Remote sensing of volcanic gases has developed far beyond SO2 emission rate measurements. The first field portable FTIR instruments were developed in the beginning of the nineties for the detection and quantification of other volcanic gases including: HCl, H2O, SO2, HF, CO2, SiF4, OCS and CO (e.g. Notsu et al., 1993, Mori et al., 1993, Mori et al., 1997). In fact, an important aim of present research is to develop techniques to detect an even broader range of molecules and to image in two and three dimensions the distribution of volcanic gases within plumes. Despite impressive accomplishments, many techniques are still in an early stage of development and much progress can be expected in the near future.

The main disadvantages of remote sensing techniques for quantifying volcanic gas emissions are (1) the limited number of species determined, (2) the complex analysis for most species, and (3) the challenge of differentiating isotopes. In particular, two volcanic activity-driving gases, CO2 and H2O, are hard to measure due to their high abundance in ambient air and in the case of water its high variability over time and space. However, some successful remote sensing measurements for CO2 have been carried out (e.g. Goff et al., 2001).

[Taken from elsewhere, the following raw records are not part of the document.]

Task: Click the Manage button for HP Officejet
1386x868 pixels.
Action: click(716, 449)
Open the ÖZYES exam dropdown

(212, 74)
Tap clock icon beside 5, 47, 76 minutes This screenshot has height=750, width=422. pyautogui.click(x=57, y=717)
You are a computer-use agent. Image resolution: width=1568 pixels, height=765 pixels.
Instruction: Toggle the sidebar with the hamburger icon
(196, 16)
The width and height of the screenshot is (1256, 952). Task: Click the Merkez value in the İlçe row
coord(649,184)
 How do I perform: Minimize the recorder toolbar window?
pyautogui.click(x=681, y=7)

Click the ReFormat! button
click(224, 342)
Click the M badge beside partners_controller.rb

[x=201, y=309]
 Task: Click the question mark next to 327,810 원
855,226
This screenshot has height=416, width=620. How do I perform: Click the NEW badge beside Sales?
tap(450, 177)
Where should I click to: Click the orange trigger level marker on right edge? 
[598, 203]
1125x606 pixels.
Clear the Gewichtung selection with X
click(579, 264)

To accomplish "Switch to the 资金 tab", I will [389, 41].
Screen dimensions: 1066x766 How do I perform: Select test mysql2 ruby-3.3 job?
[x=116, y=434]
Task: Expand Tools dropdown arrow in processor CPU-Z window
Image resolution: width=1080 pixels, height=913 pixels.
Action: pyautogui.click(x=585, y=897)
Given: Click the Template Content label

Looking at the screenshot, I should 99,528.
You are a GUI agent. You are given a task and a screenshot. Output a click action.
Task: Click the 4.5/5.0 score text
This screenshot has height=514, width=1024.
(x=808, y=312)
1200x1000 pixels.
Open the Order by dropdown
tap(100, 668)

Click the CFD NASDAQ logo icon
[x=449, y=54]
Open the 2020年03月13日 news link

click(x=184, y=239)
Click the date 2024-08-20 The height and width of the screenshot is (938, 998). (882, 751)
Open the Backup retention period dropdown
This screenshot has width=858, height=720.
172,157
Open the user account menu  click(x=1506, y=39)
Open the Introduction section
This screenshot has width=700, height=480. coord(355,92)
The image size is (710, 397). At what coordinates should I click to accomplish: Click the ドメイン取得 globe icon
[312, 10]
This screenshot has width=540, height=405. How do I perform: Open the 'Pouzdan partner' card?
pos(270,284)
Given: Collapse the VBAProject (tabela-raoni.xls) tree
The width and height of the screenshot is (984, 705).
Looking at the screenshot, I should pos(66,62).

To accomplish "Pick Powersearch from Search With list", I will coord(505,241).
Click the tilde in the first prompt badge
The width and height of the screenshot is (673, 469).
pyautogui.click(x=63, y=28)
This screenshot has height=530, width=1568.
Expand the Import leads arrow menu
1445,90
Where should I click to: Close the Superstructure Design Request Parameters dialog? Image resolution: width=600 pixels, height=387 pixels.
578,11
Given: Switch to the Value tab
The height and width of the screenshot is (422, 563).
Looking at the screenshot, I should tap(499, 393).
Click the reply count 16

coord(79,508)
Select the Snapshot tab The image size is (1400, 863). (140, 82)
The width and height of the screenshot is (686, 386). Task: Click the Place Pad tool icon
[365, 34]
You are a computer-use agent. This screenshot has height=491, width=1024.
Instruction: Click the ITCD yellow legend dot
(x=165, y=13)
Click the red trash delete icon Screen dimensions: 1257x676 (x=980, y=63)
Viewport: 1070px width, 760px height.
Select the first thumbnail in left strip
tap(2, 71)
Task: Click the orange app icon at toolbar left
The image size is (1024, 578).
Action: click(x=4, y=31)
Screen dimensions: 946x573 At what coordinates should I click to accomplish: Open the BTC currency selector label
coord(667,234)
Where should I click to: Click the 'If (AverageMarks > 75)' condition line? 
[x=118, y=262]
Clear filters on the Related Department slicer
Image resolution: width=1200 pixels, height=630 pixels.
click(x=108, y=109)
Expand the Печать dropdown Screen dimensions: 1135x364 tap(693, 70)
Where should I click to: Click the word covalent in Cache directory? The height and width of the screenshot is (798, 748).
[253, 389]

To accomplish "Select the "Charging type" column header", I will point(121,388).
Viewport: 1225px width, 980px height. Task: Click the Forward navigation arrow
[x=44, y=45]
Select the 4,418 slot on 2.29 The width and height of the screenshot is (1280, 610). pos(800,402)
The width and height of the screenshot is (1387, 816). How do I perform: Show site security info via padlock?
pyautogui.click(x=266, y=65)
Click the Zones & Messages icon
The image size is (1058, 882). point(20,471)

A further challenge of measuring volcanic gases at a greater distance down-wind from the emission source is the possible chemical conversion of reactive gas species that can only be corrected when the complex mixing and reactions between volcanic gases and the surrounding atmosphere are well constrained.

In addition to modern technical advances in the hardware offering robust, relatively small and cheap spectrometers, much has been done to improve data analysis software, and work is currently underway to improve imaging processing. The latter, which will help improve our understanding of the heterogeneity inside volcanic plumes, the plume–atmospheric mixing and chemical transformation processes. Also long recognized problems, like radiative transfer in volcanic plumes and the atmosphere, remain to be solved, for example through improved radiative transfer modelling for the accurate determination of gas fluxes.

 

References:

Goff, F., Love, S. P., Warren, R. G., Counce, D., Obenholzner, J., Siebe, C., & Schmidt, S. C. (2001). Passive infrared remote sensing evidence for large, intermittent CO 2 emissions at Popocatépetl volcano, Mexico. Chemical Geology, 177(1), 133-156.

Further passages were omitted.